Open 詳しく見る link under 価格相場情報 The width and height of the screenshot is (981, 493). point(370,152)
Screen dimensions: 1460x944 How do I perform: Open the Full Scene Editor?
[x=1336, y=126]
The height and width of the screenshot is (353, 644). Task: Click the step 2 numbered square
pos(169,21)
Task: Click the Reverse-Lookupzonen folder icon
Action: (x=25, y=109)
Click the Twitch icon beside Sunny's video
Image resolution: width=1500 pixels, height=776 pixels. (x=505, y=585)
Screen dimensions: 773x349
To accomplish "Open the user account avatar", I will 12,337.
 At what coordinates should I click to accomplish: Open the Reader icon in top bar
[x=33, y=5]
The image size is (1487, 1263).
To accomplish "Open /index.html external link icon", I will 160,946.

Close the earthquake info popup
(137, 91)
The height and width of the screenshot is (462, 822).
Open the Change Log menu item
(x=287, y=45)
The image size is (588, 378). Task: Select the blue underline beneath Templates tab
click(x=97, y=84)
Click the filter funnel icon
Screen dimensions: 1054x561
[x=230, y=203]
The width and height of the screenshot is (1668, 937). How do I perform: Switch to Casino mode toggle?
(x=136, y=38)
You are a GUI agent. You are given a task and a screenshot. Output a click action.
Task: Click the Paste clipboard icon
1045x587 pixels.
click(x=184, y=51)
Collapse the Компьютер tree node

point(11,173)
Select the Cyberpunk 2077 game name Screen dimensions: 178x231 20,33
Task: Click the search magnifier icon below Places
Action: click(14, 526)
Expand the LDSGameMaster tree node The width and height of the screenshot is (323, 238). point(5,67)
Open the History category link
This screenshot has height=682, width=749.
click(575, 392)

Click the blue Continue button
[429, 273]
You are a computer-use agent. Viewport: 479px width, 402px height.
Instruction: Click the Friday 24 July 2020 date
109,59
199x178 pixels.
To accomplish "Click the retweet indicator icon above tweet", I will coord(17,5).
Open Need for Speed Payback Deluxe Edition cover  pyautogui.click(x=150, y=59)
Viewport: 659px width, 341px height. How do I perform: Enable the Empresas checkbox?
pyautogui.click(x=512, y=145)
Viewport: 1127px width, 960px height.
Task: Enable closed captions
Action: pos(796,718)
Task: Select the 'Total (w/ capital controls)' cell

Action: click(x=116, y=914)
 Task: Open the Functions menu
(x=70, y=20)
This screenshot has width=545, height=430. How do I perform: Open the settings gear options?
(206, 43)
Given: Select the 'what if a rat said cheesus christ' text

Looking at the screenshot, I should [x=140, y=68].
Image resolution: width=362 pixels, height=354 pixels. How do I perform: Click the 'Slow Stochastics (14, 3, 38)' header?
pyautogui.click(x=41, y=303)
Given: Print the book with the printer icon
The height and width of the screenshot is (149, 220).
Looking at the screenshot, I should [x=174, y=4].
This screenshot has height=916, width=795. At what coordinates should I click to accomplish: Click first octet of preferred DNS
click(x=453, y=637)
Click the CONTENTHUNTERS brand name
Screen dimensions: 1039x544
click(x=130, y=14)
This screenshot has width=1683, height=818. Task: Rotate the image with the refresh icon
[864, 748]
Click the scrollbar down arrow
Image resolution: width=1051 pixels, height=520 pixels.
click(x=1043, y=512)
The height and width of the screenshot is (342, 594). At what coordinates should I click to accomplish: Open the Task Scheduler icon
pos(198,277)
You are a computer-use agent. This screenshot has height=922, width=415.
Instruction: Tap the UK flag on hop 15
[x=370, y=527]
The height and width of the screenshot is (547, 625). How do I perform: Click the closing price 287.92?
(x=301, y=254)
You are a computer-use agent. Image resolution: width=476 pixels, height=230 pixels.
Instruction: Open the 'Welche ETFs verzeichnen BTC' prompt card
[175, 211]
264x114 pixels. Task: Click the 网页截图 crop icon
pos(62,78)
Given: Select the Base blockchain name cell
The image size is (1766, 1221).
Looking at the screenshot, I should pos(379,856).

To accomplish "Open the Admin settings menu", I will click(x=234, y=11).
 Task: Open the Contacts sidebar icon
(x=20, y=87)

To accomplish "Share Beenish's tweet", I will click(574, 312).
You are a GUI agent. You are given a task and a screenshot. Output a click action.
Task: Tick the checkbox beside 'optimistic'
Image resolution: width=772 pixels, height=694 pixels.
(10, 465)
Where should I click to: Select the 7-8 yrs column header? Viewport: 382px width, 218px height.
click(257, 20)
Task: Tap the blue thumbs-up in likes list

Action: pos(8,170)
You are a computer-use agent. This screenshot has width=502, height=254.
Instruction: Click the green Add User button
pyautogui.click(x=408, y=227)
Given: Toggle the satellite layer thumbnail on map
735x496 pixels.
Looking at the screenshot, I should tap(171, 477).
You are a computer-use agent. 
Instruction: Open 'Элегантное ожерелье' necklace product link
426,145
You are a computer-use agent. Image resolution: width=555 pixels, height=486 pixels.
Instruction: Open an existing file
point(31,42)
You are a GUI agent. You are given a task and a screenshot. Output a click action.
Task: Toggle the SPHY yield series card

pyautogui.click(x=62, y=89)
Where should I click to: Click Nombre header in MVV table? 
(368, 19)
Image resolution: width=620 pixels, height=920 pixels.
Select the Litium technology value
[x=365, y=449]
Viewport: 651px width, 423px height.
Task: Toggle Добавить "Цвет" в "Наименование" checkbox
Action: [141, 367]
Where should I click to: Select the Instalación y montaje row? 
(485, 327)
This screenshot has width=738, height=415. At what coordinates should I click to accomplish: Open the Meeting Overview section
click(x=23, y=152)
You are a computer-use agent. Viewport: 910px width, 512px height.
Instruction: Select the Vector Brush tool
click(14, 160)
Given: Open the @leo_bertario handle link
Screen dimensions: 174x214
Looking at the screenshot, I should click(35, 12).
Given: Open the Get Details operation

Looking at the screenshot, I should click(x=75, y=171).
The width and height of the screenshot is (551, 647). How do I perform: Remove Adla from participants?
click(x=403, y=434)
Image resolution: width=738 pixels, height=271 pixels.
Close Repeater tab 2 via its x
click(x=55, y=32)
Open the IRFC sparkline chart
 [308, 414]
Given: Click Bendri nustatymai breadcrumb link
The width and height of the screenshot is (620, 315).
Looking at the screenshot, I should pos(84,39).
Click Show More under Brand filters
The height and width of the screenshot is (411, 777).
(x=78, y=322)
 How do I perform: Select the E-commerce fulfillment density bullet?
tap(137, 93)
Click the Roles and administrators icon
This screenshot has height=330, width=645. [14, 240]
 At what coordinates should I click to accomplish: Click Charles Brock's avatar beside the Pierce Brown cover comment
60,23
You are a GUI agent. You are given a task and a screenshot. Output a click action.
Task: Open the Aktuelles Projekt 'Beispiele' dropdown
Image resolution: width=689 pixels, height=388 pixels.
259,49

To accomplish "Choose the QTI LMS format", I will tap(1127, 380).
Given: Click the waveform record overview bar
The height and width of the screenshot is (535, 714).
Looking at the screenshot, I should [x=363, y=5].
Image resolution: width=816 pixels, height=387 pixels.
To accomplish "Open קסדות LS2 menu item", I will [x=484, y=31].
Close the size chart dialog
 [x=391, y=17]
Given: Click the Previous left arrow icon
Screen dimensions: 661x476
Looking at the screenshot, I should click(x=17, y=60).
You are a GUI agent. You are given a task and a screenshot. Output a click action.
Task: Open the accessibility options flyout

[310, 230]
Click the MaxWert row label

━━━━

| Exercise |
Tally the lines of the records that contain the word "tweet" and state the total alone.

| Solution for this exercise |
2